EpiCDomestic


Epigenetics of Canine Domestication from the Upper Palaeolithic onwards

H2020 Marie Skłodowska-Curie Actions Individual Fellowship

Grant number 704254

Welcome

Welcome to the project page for H2020 MSCA-IF project 'EpiCDomestic', grant number 704254.

The purpose of this project was to investigate the possibility of epigenomic influences on canine domestication using a combination of ancient DNA, ancient RNA, and new analytical pipelines. This relies on our ability to first of all sequence DNA from a range of dogs and wolves of various ages, tissues and preservation environments, and use damages DNA bases to infer areas of epigenomic modification (see 'Elements - Epigenomics).
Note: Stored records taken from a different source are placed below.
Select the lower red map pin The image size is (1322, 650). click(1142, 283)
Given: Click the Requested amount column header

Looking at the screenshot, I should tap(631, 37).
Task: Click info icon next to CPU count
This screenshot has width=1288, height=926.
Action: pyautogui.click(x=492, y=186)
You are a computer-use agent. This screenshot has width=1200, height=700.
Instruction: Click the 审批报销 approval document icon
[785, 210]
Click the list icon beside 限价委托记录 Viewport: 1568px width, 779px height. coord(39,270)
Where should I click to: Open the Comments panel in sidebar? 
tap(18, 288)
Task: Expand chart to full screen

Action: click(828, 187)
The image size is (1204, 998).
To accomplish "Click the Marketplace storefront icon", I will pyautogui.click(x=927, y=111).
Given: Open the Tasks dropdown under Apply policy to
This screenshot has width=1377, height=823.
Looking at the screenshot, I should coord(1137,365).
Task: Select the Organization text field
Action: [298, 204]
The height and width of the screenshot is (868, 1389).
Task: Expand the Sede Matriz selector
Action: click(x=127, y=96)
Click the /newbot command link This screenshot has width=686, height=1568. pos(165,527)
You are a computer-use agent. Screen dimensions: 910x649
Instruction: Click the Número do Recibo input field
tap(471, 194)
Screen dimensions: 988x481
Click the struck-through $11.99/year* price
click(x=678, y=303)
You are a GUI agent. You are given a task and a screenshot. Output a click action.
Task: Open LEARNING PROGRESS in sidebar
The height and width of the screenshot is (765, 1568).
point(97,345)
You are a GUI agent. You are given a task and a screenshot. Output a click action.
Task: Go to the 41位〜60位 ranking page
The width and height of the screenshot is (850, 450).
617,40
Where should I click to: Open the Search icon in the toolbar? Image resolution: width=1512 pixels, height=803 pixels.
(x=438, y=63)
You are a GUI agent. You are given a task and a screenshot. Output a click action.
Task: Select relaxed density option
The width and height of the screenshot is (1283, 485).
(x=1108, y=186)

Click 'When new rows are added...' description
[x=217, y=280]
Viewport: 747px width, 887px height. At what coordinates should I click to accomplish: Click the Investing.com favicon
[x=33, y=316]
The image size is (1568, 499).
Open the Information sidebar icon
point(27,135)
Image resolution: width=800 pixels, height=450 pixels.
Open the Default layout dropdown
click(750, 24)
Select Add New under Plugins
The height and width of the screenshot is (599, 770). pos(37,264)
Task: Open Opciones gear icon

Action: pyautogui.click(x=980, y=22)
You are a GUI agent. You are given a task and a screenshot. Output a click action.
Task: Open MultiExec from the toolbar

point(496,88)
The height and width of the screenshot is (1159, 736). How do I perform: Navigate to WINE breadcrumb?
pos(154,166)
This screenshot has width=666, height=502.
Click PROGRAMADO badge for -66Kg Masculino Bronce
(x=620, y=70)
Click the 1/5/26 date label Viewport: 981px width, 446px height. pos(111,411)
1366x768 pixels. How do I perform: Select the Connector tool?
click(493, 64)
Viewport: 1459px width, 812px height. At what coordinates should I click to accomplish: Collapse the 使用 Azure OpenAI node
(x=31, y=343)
Ancient DNA, extracted from bones, teeth, and other tissues of long-dead organisms, is now routinely sequenced from ancient material. New and emerging techniques to characterise the epigenome from ancient DNA are becoming more common. Since we know that methylated cytosine bases, which are an epigenomic marker, degrade to thymine bases over time, we can use these degradation patterns to identify epigenomically-modified areas of the genome to investigate further.

Ancient RNA is thought of as being much less stable than ancient DNA, and so sequencing it poses a unique technical challenge by itself. A major part of this project was to attempt to sequence ancient RNA from sources that were previously thought to be unsuitable for such preservation. Because of the 'central dogma' of genetics (i.e. DNA is transcribed to RNA, which is then translated into protein), ancient RNA is important because it has the potential to bridge the gap between what we know of ancient genomes (ancient DNA) and what we know they produce (palaeoproteomics). It also has the potential to identify gene regulation in response to environment.